═════ Supplied passage ═════

Our insurance has direct billing agreements with four different hospitals in Daegu. Two of them deliver babies. I asked around and decided we should check out Hyosung Hospital. I┬ácalled the international center to make an appointment and didn’t really know what to expect. They had immediate openings for both Tim and Clarissa’s check ups.

On the morning of the appointments, we took the 564 bus to Jongdong market and then walked a couple of blocks to the hospital. It wasn’t as big as I thought it would be. Where we are from in Norfolk, the hospitals are huge! But there are only like six of them and they offer a range of services from labor and delivery, surgery, medical, and emergency room services. Here there seems to be a hospital around every corner. I’m not exaggerating. I can see four from my apartment window! But the hospitals are very small and specialize in one or two things. They don’t all have emergency room services.

═════

• [Assignment 1]: In the Daegu hospital passage, which bus did they take on the morning of the appointments?
• [Assignment 2]: Decide whether each statement below agrees with the Daegu hospital passage, answering yes or no and quoting the deciding words: (a) All four hospitals covered by the insurance deliver babies. (b) Hyosung Hospital turned out to be smaller than expected. (c) All of the small hospitals offer emergency room services.
• [Assignment 3]: Carry the Daegu hospital passage forward from where it stops.

═════ Information ═════

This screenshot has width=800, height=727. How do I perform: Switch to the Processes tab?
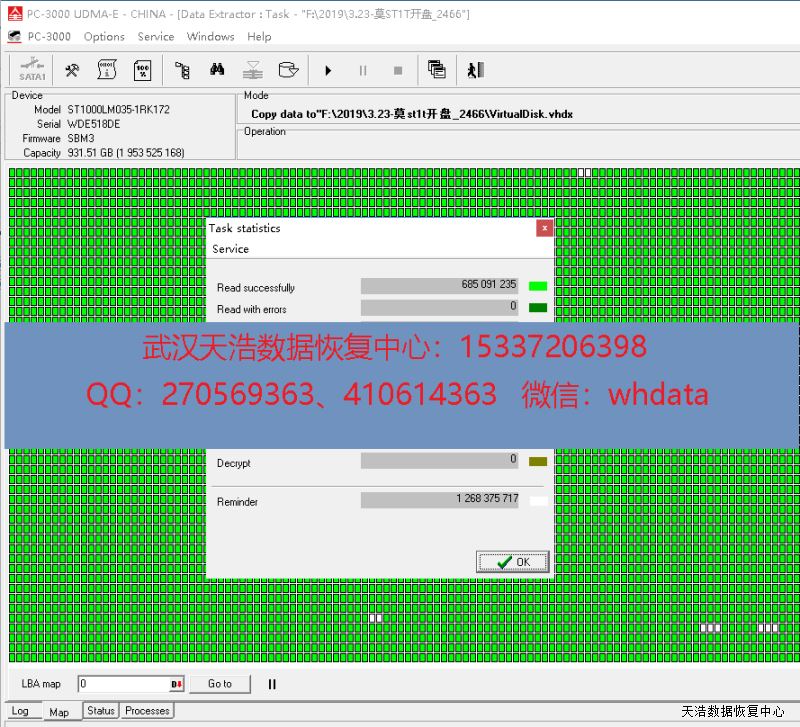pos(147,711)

═════
═════ Information ═════

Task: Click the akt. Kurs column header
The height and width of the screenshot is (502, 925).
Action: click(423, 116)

═════
═════ Information ═════

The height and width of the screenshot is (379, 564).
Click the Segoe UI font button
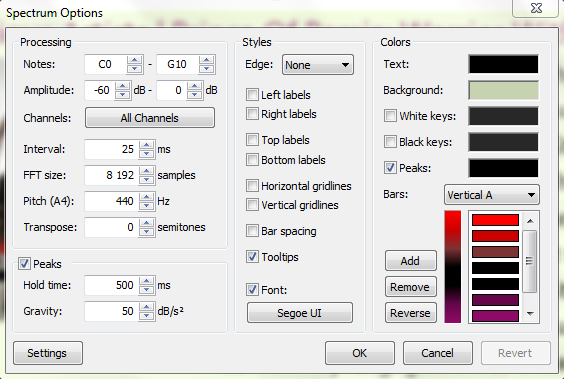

═════

• [Expected output 1]: They took the 564 bus to Jongdong market.

• [Expected output 2]:
(a) No: "Two of them deliver babies."
(b) Yes: "It wasn’t as big as I thought it would be."
(c) No: "They don’t all have emergency room services."

• [Expected output 3]:
Hyosung Hospital is two small buildings connected by a walkway on the second floor. I think one building has five floors and the other has seven. We walked into the reception area, found the pediatrician’s office, and tried to check in. We took a number and sat down. When our number came on the screen, we went to the desk and told them Clarissa’s name. They gave us another slip of paper and told us to sit down. At this point no one spoke English so I knew we were in the wrong place.

We then went to the other building to check in to the international center. We filled out some paperwork and then our translator walked us back to the pediatric section. First, we did Clarissa’s height and weight. She had to stand with her back against a wall and stand on two feet that were glued to the floor. Then, she was supposed to stand there while this machine came down to see how tall she was. She wasn’t really cooperative and was an inch or two too short for the machine anyway. (I should have taken a picture but I was too busy trying to keep her in place. I will have to remember next time)

Then, we went to where the babies do height and weight. I had to put her in a metal basket and the machine told us she weighs 10.5 kg (23.148 pounds) and is 81.6 cm (32.125 inches) tall.

Then we had to wait our turn. There were probably twenty Korean children there plus parents. They all stayed together in an area watching a television. I am not sure if the internationals get to cut in line because of the translator or if it is because we have an appointment and the Koreans just walk in, but we only waited about five minutes.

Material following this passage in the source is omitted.